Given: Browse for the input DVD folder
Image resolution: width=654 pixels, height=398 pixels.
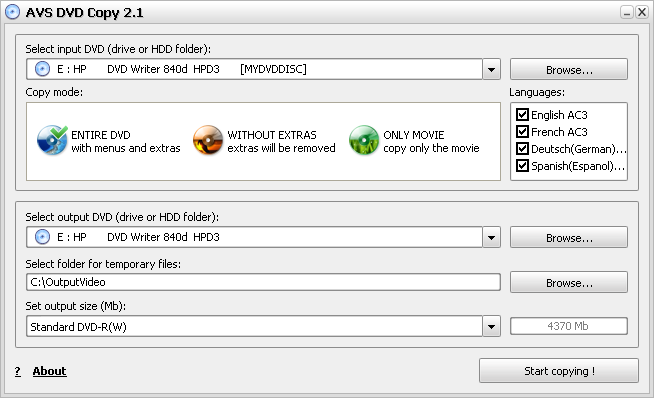Looking at the screenshot, I should coord(569,69).
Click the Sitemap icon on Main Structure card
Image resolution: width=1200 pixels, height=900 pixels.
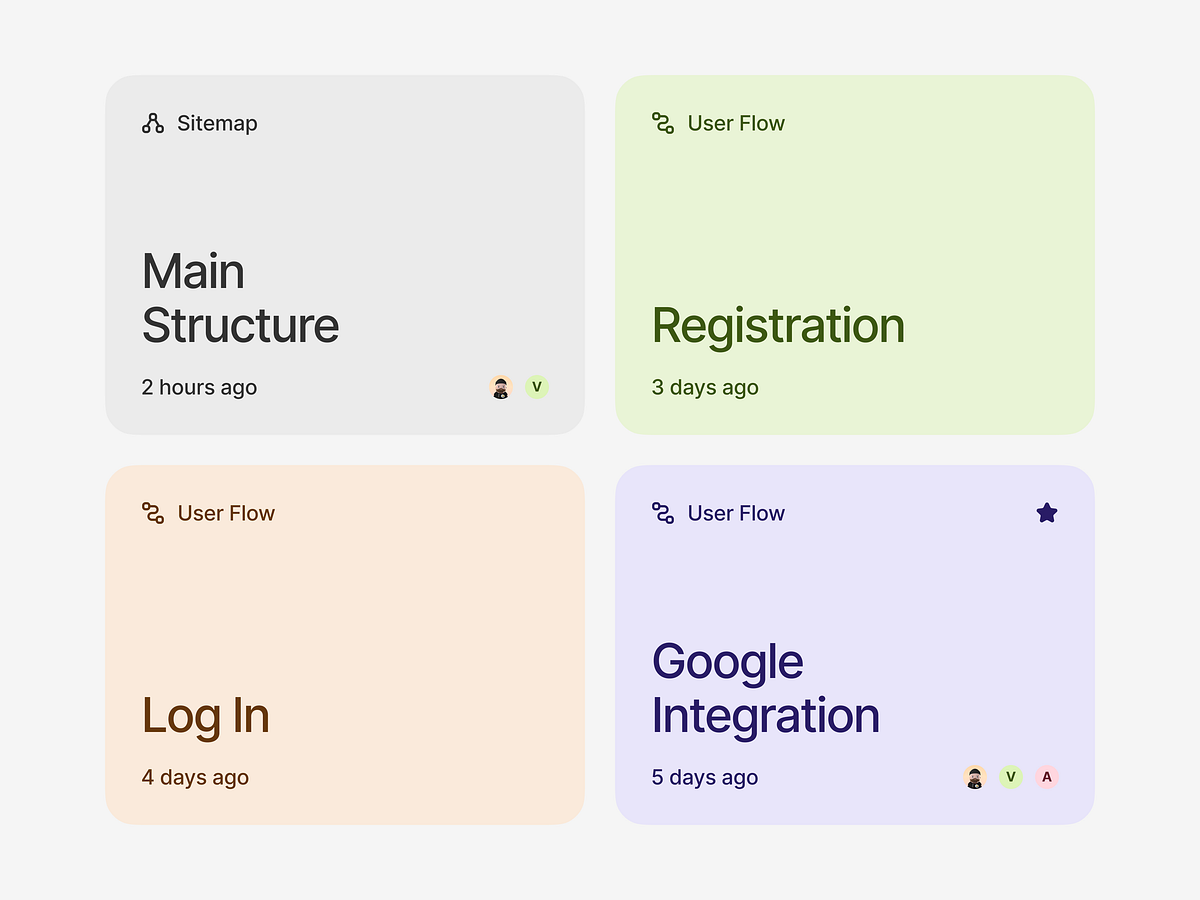click(152, 123)
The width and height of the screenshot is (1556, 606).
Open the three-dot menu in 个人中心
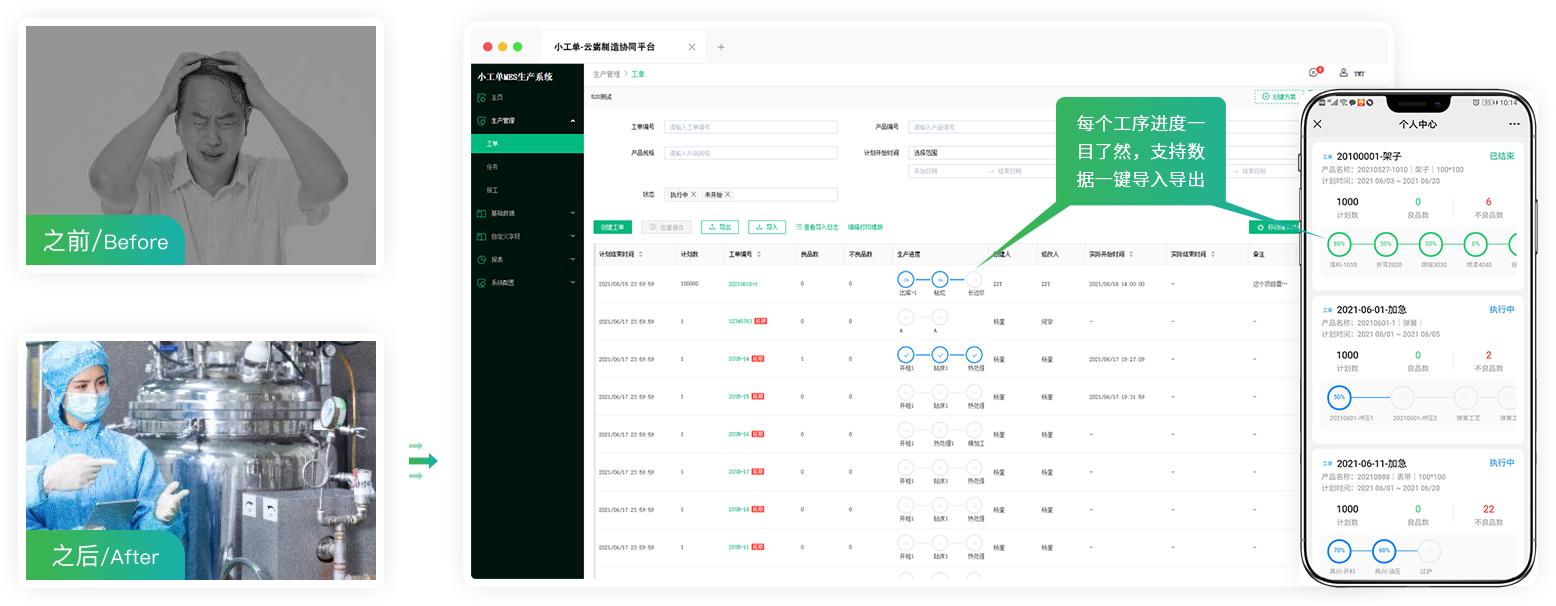click(x=1514, y=124)
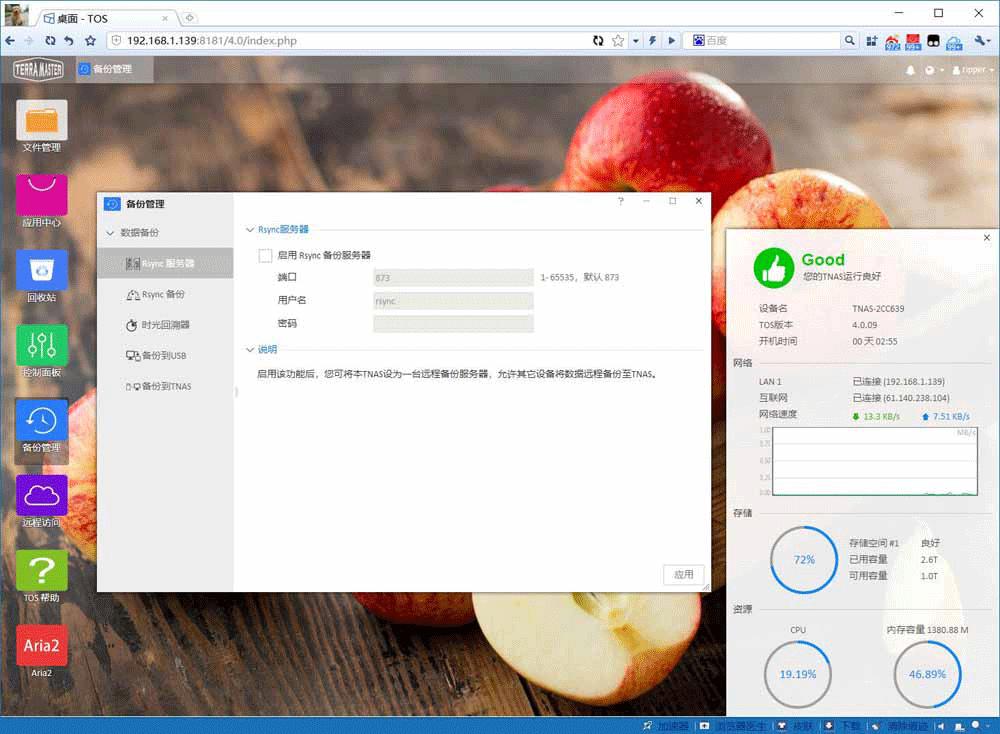
Task: Select 备份到TNAS in the sidebar
Action: coord(164,386)
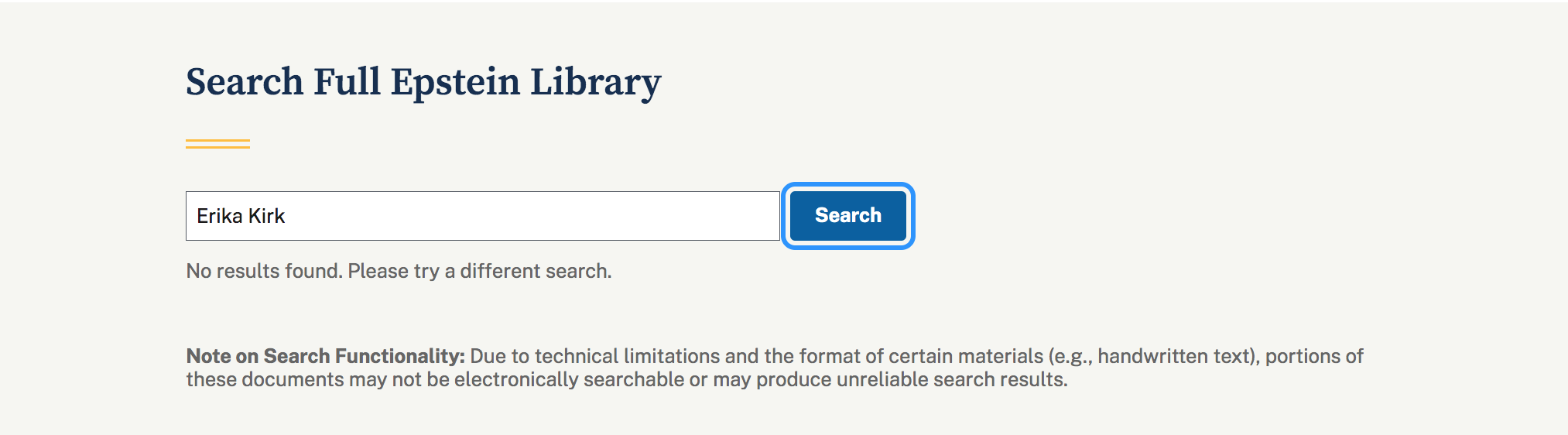Click the word "Search" in the page heading
Screen dimensions: 1568x435
click(245, 82)
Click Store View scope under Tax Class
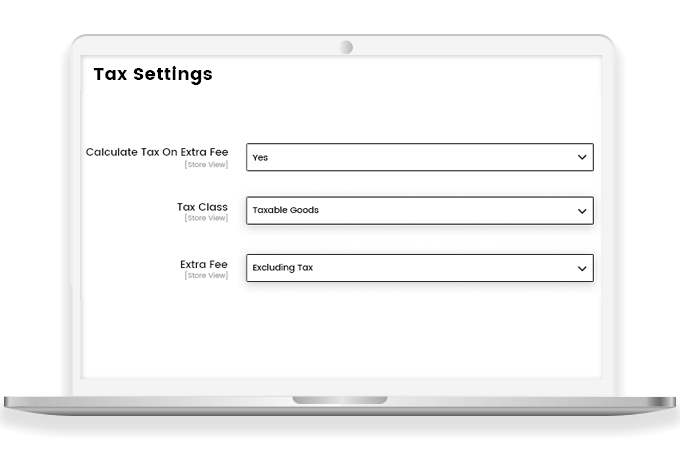The image size is (680, 450). (206, 218)
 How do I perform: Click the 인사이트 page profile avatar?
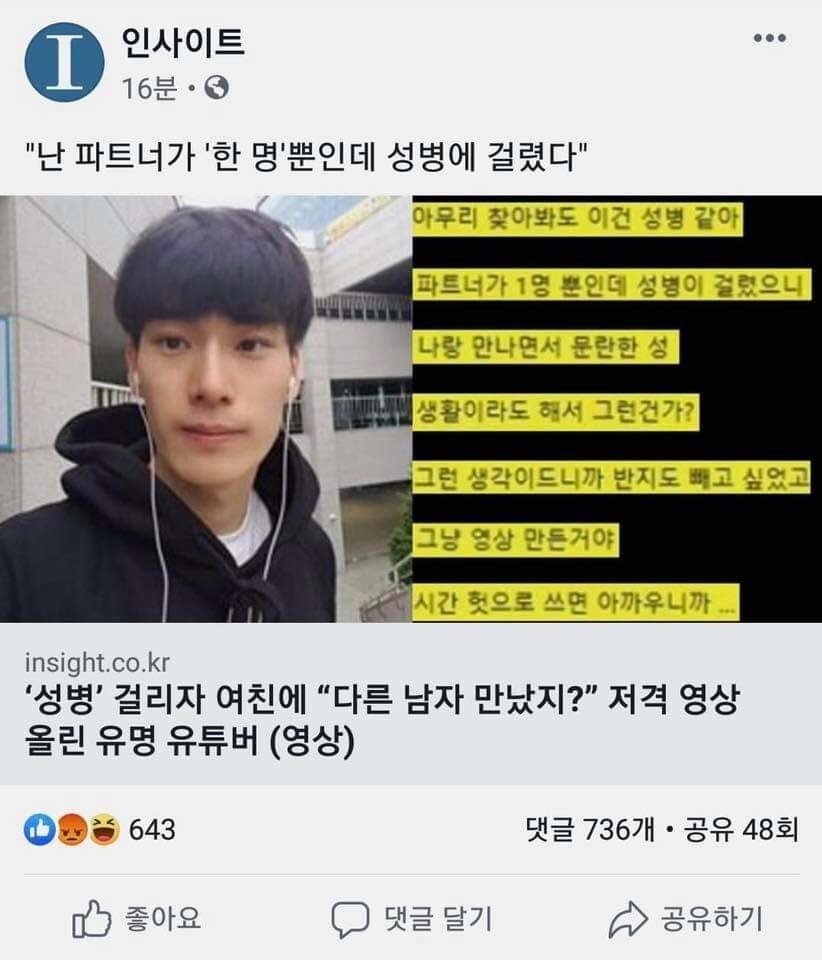[64, 62]
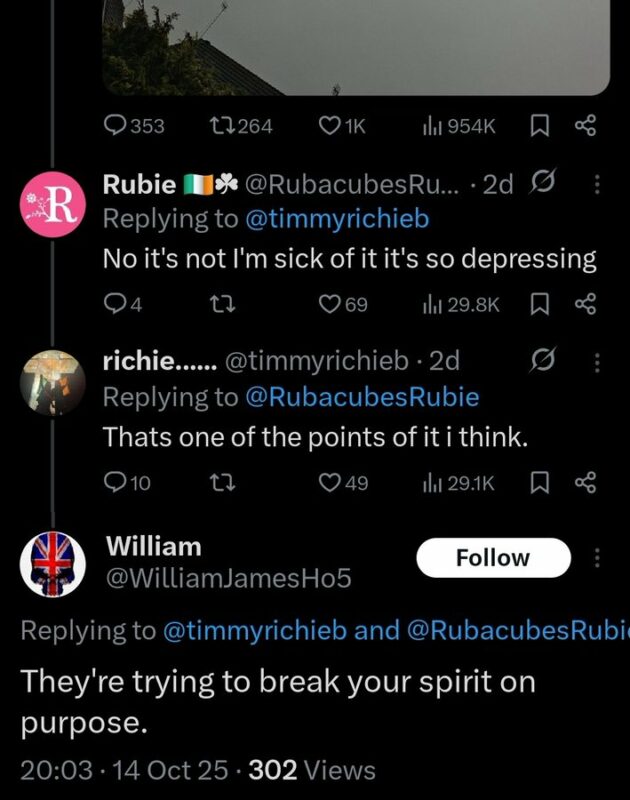The width and height of the screenshot is (630, 800).
Task: Bookmark richie's reply tweet
Action: [539, 484]
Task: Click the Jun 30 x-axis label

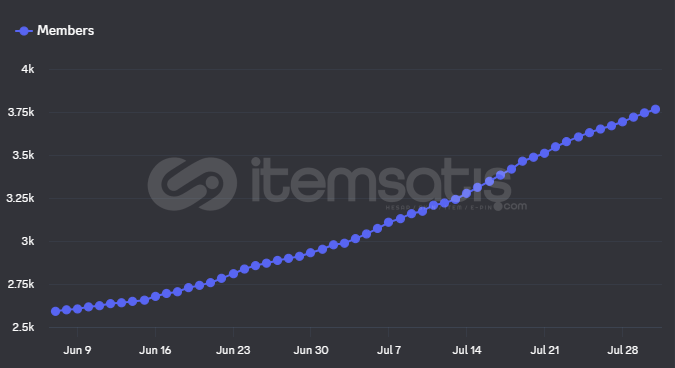Action: (311, 350)
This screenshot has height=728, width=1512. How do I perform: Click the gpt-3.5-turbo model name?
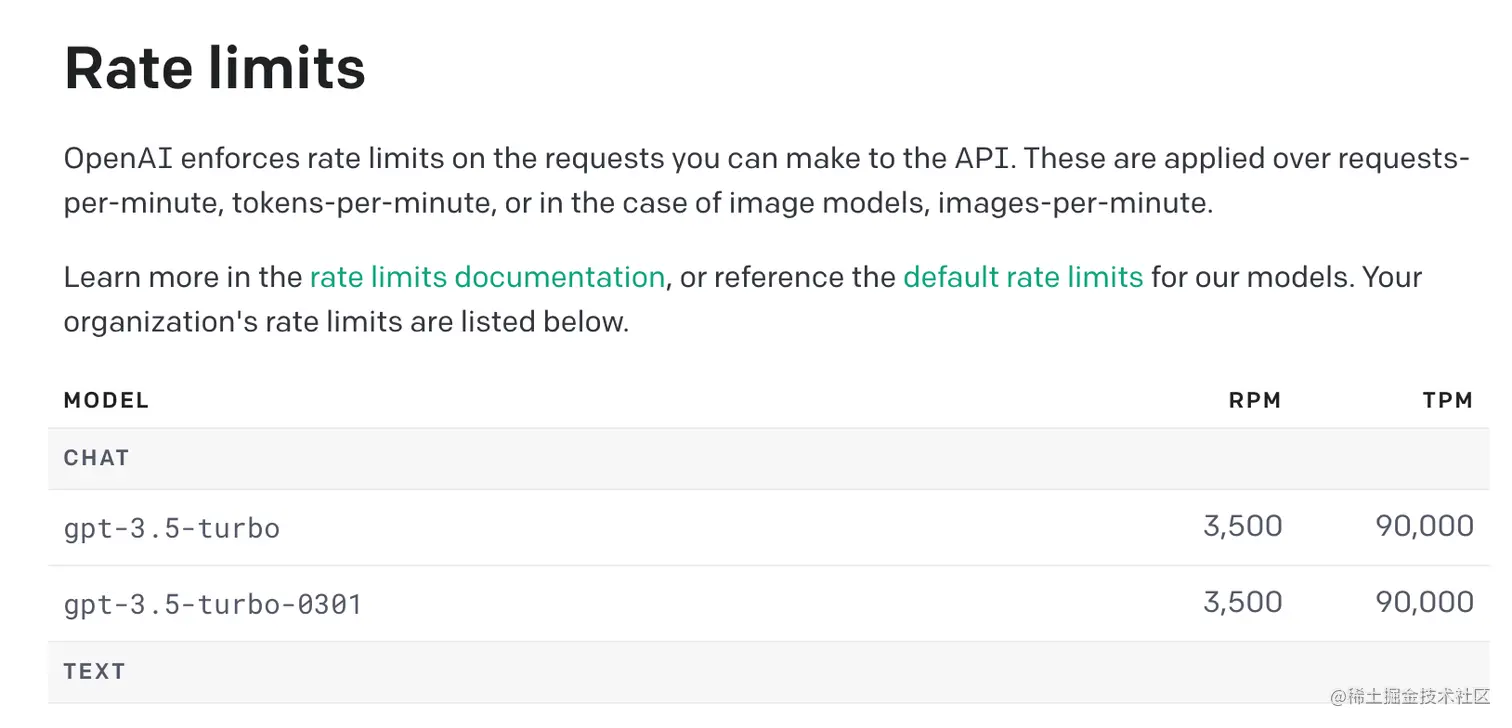pyautogui.click(x=172, y=528)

• • • • • • •

• Exercise goal:
A verbatim copy of every record above is required, with all pictures omitted.

• Written solution:
Given: Browse for the input DVD folder
Image resolution: width=654 pixels, height=398 pixels.
Looking at the screenshot, I should coord(569,69).
Click the Sitemap icon on Main Structure card
Image resolution: width=1200 pixels, height=900 pixels.
click(152, 123)
The width and height of the screenshot is (1556, 606).
Open the three-dot menu in 个人中心
click(x=1514, y=124)
Task: Select 备份到TNAS in the sidebar
Action: coord(164,386)
Click the word "Search" in the page heading
Screen dimensions: 1568x435
click(245, 82)
Click Store View scope under Tax Class
The image size is (680, 450). (206, 218)
 How do I perform: Click the 인사이트 page profile avatar?
[64, 62]
The width and height of the screenshot is (630, 800).
Task: Bookmark richie's reply tweet
Action: [539, 484]
Task: Click the Jun 30 x-axis label

Action: (311, 350)
This screenshot has height=728, width=1512. How do I perform: Click the gpt-3.5-turbo model name?
pyautogui.click(x=172, y=528)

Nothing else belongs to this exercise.